THE PROBLEM:
Each of the entries below should be written out exactly as it reads.

Stored dataset items
--------
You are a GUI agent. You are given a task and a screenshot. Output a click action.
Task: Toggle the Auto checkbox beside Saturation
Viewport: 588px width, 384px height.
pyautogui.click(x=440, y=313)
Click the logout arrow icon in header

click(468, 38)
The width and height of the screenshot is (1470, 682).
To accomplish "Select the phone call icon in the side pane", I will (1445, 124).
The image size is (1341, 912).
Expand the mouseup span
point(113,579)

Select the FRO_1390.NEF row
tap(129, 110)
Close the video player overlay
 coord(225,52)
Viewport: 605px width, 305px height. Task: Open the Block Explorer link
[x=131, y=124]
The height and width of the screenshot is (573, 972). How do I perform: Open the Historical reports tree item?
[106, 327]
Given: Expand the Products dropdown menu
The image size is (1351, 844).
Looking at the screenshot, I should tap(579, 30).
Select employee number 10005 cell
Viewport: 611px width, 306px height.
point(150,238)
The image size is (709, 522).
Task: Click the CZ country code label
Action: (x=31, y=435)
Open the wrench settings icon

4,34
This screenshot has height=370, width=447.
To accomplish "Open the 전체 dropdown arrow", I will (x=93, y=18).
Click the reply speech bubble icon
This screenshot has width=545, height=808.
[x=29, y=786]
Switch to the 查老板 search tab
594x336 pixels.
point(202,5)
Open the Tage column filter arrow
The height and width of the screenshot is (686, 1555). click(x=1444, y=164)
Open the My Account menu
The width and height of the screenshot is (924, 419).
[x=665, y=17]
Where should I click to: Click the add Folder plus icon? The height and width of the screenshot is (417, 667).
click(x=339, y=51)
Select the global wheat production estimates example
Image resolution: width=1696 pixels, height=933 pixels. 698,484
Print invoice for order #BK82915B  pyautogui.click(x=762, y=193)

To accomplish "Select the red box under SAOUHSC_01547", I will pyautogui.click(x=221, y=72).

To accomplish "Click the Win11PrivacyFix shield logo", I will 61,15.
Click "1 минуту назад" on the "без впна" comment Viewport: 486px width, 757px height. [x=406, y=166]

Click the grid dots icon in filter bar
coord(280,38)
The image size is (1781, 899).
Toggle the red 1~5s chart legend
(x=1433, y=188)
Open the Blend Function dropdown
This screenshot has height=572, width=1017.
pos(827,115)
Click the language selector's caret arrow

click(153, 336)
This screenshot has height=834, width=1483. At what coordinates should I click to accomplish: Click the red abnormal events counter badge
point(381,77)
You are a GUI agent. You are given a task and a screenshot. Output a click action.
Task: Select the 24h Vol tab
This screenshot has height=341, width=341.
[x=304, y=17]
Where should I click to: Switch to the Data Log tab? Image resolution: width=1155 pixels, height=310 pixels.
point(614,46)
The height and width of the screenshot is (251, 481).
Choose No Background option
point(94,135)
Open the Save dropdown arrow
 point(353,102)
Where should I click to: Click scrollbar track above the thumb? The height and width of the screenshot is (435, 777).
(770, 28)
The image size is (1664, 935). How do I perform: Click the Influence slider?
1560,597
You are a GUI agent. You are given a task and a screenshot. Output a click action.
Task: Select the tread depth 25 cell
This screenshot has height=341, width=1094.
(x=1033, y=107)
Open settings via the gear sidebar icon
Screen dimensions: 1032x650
--------
RESULT:
You are a GUI agent. You are given a task and a screenshot. Output a click action.
Task: Toggle the Auto checkbox beside Saturation
Viewport: 588px width, 384px height.
pyautogui.click(x=440, y=313)
Click the logout arrow icon in header

click(468, 38)
The width and height of the screenshot is (1470, 682).
To accomplish "Select the phone call icon in the side pane", I will (1445, 124).
The image size is (1341, 912).
Expand the mouseup span
point(113,579)

Select the FRO_1390.NEF row
tap(129, 110)
Close the video player overlay
 coord(225,52)
Viewport: 605px width, 305px height. Task: Open the Block Explorer link
[x=131, y=124]
The height and width of the screenshot is (573, 972). How do I perform: Open the Historical reports tree item?
[106, 327]
Given: Expand the Products dropdown menu
The image size is (1351, 844).
Looking at the screenshot, I should tap(579, 30).
Select employee number 10005 cell
Viewport: 611px width, 306px height.
point(150,238)
The image size is (709, 522).
Task: Click the CZ country code label
Action: (x=31, y=435)
Open the wrench settings icon

4,34
This screenshot has height=370, width=447.
To accomplish "Open the 전체 dropdown arrow", I will (x=93, y=18).
Click the reply speech bubble icon
This screenshot has width=545, height=808.
[x=29, y=786]
Switch to the 查老板 search tab
594x336 pixels.
point(202,5)
Open the Tage column filter arrow
The height and width of the screenshot is (686, 1555). click(x=1444, y=164)
Open the My Account menu
The width and height of the screenshot is (924, 419).
[x=665, y=17]
Where should I click to: Click the add Folder plus icon? The height and width of the screenshot is (417, 667).
click(x=339, y=51)
Select the global wheat production estimates example
Image resolution: width=1696 pixels, height=933 pixels. 698,484
Print invoice for order #BK82915B  pyautogui.click(x=762, y=193)

To accomplish "Select the red box under SAOUHSC_01547", I will pyautogui.click(x=221, y=72).

To accomplish "Click the Win11PrivacyFix shield logo", I will 61,15.
Click "1 минуту назад" on the "без впна" comment Viewport: 486px width, 757px height. [x=406, y=166]

Click the grid dots icon in filter bar
coord(280,38)
The image size is (1781, 899).
Toggle the red 1~5s chart legend
(x=1433, y=188)
Open the Blend Function dropdown
This screenshot has height=572, width=1017.
pos(827,115)
Click the language selector's caret arrow

click(153, 336)
This screenshot has height=834, width=1483. At what coordinates should I click to accomplish: Click the red abnormal events counter badge
point(381,77)
You are a GUI agent. You are given a task and a screenshot. Output a click action.
Task: Select the 24h Vol tab
This screenshot has height=341, width=341.
[x=304, y=17]
Where should I click to: Switch to the Data Log tab? Image resolution: width=1155 pixels, height=310 pixels.
point(614,46)
The height and width of the screenshot is (251, 481).
Choose No Background option
point(94,135)
Open the Save dropdown arrow
 point(353,102)
Where should I click to: Click scrollbar track above the thumb? The height and width of the screenshot is (435, 777).
(770, 28)
The image size is (1664, 935). How do I perform: Click the Influence slider?
1560,597
You are a GUI agent. You are given a task and a screenshot. Output a click action.
Task: Select the tread depth 25 cell
This screenshot has height=341, width=1094.
(x=1033, y=107)
Open settings via the gear sidebar icon
Screen dimensions: 1032x650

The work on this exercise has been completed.